The signs of eating disorders are sometimes hard to spot, wrapped in a negative stigma and tied together with secretive habits. Despite these challenges, there are several signs that someone is struggling with an eating disorder. Things like an obsession with food or body size, excessive exercise or unusual behavior while eating are some indicators of eating disorders. 

Leeya Patel, a senior at Georgia State, explains that she was extremely self-conscious during the early stages of struggling with an eating disorder. Her entire life, she had a fixation on the “healthy weight range” for her age, height and gender. She struggled with skipping meals, traded proper nutrients for coffee and sacrificed necessary calories for a slim figure. 

“It took me quite a few years to understand that my eating habits were unhealthy and signs of an eating disorder,” Patel said. 

The media portrays eating disorders as obvious, drastic changes in body shape or behavior, which can be misleading.

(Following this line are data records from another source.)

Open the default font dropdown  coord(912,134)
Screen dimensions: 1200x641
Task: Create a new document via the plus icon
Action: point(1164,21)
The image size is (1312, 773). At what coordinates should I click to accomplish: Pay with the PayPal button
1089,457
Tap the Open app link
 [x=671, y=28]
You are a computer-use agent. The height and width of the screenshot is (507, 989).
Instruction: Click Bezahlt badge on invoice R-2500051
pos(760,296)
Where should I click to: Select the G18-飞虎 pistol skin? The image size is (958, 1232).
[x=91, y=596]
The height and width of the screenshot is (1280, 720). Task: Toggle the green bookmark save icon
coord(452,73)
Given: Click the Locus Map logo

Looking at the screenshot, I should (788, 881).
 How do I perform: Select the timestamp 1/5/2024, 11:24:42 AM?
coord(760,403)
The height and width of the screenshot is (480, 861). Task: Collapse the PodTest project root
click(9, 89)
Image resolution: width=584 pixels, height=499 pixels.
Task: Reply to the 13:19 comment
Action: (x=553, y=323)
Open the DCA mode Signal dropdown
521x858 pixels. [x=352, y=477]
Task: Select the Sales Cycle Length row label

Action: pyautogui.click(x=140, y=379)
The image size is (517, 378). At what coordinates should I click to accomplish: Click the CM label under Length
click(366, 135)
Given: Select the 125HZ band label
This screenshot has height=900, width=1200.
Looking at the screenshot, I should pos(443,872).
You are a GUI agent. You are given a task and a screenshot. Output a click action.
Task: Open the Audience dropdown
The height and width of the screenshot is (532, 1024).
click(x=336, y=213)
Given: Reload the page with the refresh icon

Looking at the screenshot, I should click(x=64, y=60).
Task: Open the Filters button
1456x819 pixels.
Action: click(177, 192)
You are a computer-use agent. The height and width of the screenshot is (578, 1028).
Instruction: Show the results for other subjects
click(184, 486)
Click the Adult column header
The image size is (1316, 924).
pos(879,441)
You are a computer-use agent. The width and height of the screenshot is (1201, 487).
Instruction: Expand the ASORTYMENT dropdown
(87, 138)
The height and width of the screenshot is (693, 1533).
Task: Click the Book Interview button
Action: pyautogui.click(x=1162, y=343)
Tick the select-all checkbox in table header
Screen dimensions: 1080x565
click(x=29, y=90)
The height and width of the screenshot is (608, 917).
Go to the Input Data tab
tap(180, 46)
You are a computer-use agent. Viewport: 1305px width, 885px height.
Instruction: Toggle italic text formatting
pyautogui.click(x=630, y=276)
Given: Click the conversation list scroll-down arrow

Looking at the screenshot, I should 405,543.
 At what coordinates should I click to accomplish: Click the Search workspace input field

Bodies come in all different shapes and sizes, and each person works differently.

Patel explained that her eating disorder was hard to spot because she did not feel as if her weight was drastically changing. 

“I thought that an eating disorder required some kind of noticeable eating habits or purging habits,” Patel said.

After a lot of reflection, Patel realized that skipping meals and refusing food was not acceptable for her physical or mental health. 

“After a lot of reflecting on the way that I eat, I realized that I found myself skipping meals and drinking coffee for breakfast and lunch rather than giving myself food with actual nutrients,” Patel said. “I started telling myself that since I snacked a lot the day before, I didn’t need to eat much the next day.”

Eating disorders can be complicated but a healthy relationship with food is the first step to breaking out of disordered eating habits. 

It is important to remember how much purpose bodies have outside of their external appearance to avoid the stigmas associated with eating disorders. According to Patel, prompting self-love is key to overcoming eating disorders. 

“You wouldn’t be sitting where you are without your body doing incredible work,” Patel said. “Learning to recognize yourself as beautifully as you recognize others is hard, but every single body is so beautiful and powerful.”